• [TASK REQUIREMENTS]: From the first record to the last, write each one out again exactly.

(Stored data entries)
┄┄┄┄┄┄┄┄┄┄┄┄┄┄┄┄┄┄┄┄

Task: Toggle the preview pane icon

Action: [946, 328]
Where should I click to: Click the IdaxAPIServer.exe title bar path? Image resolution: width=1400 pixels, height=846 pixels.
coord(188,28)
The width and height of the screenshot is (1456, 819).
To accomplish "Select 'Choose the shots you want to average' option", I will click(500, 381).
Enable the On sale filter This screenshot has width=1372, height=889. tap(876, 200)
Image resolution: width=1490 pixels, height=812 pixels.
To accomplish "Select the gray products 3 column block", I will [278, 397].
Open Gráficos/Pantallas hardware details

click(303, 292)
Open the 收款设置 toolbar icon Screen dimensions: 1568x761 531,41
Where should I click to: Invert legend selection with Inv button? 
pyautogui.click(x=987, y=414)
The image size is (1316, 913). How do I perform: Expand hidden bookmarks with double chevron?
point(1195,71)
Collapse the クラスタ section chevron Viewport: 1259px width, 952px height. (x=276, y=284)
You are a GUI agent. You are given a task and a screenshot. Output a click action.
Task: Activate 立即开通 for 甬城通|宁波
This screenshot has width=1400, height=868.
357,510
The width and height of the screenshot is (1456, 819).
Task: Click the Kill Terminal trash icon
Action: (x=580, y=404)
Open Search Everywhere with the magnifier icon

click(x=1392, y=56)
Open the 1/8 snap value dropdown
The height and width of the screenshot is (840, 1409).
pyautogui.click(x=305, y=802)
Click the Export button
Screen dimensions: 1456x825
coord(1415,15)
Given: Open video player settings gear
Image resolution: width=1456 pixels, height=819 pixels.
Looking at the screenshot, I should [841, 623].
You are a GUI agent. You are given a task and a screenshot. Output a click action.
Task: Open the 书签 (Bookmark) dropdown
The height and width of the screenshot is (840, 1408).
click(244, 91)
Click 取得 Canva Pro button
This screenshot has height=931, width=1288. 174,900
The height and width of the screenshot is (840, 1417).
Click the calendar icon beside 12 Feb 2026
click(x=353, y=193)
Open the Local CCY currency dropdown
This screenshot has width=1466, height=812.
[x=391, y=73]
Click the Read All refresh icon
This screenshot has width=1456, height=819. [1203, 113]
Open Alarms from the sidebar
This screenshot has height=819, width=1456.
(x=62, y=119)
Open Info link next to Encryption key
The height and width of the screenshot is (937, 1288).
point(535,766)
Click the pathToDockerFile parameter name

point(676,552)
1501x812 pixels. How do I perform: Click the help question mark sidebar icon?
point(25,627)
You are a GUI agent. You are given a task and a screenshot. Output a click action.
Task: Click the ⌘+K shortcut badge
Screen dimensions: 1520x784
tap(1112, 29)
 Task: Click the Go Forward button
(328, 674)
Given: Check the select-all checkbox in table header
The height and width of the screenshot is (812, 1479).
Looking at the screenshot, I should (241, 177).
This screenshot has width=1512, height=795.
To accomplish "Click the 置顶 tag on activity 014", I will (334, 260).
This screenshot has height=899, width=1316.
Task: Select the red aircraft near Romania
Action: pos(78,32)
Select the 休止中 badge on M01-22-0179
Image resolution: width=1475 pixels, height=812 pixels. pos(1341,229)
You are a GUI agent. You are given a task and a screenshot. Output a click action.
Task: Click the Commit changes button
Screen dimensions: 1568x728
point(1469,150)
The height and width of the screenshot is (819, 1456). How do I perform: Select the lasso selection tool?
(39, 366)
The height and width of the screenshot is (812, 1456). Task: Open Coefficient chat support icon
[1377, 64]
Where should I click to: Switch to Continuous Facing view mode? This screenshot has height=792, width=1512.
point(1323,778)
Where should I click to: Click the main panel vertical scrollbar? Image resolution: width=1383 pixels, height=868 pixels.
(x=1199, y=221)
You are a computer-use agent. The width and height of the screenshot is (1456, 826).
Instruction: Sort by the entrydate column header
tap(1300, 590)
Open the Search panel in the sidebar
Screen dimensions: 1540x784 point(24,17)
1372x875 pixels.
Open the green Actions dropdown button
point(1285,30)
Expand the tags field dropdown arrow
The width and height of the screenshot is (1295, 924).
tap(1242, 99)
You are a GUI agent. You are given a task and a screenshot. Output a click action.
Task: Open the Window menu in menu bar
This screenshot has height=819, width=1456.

┄┄┄┄┄┄┄┄┄┄┄┄┄┄┄┄┄┄┄┄

• [RESPONSE TO THE TASK]:
Task: Toggle the preview pane icon

Action: [946, 328]
Where should I click to: Click the IdaxAPIServer.exe title bar path? Image resolution: width=1400 pixels, height=846 pixels.
coord(188,28)
The width and height of the screenshot is (1456, 819).
To accomplish "Select 'Choose the shots you want to average' option", I will click(500, 381).
Enable the On sale filter This screenshot has width=1372, height=889. tap(876, 200)
Image resolution: width=1490 pixels, height=812 pixels.
To accomplish "Select the gray products 3 column block", I will [278, 397].
Open Gráficos/Pantallas hardware details

click(303, 292)
Open the 收款设置 toolbar icon Screen dimensions: 1568x761 531,41
Where should I click to: Invert legend selection with Inv button? 
pyautogui.click(x=987, y=414)
The image size is (1316, 913). How do I perform: Expand hidden bookmarks with double chevron?
point(1195,71)
Collapse the クラスタ section chevron Viewport: 1259px width, 952px height. (x=276, y=284)
You are a GUI agent. You are given a task and a screenshot. Output a click action.
Task: Activate 立即开通 for 甬城通|宁波
This screenshot has width=1400, height=868.
357,510
The width and height of the screenshot is (1456, 819).
Task: Click the Kill Terminal trash icon
Action: (x=580, y=404)
Open Search Everywhere with the magnifier icon

click(x=1392, y=56)
Open the 1/8 snap value dropdown
The height and width of the screenshot is (840, 1409).
pyautogui.click(x=305, y=802)
Click the Export button
Screen dimensions: 1456x825
coord(1415,15)
Given: Open video player settings gear
Image resolution: width=1456 pixels, height=819 pixels.
Looking at the screenshot, I should [841, 623].
You are a GUI agent. You are given a task and a screenshot. Output a click action.
Task: Open the 书签 (Bookmark) dropdown
The height and width of the screenshot is (840, 1408).
click(244, 91)
Click 取得 Canva Pro button
This screenshot has height=931, width=1288. 174,900
The height and width of the screenshot is (840, 1417).
Click the calendar icon beside 12 Feb 2026
click(x=353, y=193)
Open the Local CCY currency dropdown
This screenshot has width=1466, height=812.
[x=391, y=73]
Click the Read All refresh icon
This screenshot has width=1456, height=819. [1203, 113]
Open Alarms from the sidebar
This screenshot has height=819, width=1456.
(x=62, y=119)
Open Info link next to Encryption key
The height and width of the screenshot is (937, 1288).
point(535,766)
Click the pathToDockerFile parameter name

point(676,552)
1501x812 pixels. How do I perform: Click the help question mark sidebar icon?
point(25,627)
You are a GUI agent. You are given a task and a screenshot. Output a click action.
Task: Click the ⌘+K shortcut badge
Screen dimensions: 1520x784
tap(1112, 29)
 Task: Click the Go Forward button
(328, 674)
Given: Check the select-all checkbox in table header
The height and width of the screenshot is (812, 1479).
Looking at the screenshot, I should (241, 177).
This screenshot has width=1512, height=795.
To accomplish "Click the 置顶 tag on activity 014", I will (334, 260).
This screenshot has height=899, width=1316.
Task: Select the red aircraft near Romania
Action: pos(78,32)
Select the 休止中 badge on M01-22-0179
Image resolution: width=1475 pixels, height=812 pixels. pos(1341,229)
You are a GUI agent. You are given a task and a screenshot. Output a click action.
Task: Click the Commit changes button
Screen dimensions: 1568x728
point(1469,150)
The height and width of the screenshot is (819, 1456). How do I perform: Select the lasso selection tool?
(39, 366)
The height and width of the screenshot is (812, 1456). Task: Open Coefficient chat support icon
[1377, 64]
Where should I click to: Switch to Continuous Facing view mode? This screenshot has height=792, width=1512.
point(1323,778)
Where should I click to: Click the main panel vertical scrollbar? Image resolution: width=1383 pixels, height=868 pixels.
(x=1199, y=221)
You are a computer-use agent. The width and height of the screenshot is (1456, 826).
Instruction: Sort by the entrydate column header
tap(1300, 590)
Open the Search panel in the sidebar
Screen dimensions: 1540x784 point(24,17)
1372x875 pixels.
Open the green Actions dropdown button
point(1285,30)
Expand the tags field dropdown arrow
The width and height of the screenshot is (1295, 924).
tap(1242, 99)
You are a GUI agent. You are given a task and a screenshot. Output a click action.
Task: Open the Window menu in menu bar
This screenshot has height=819, width=1456.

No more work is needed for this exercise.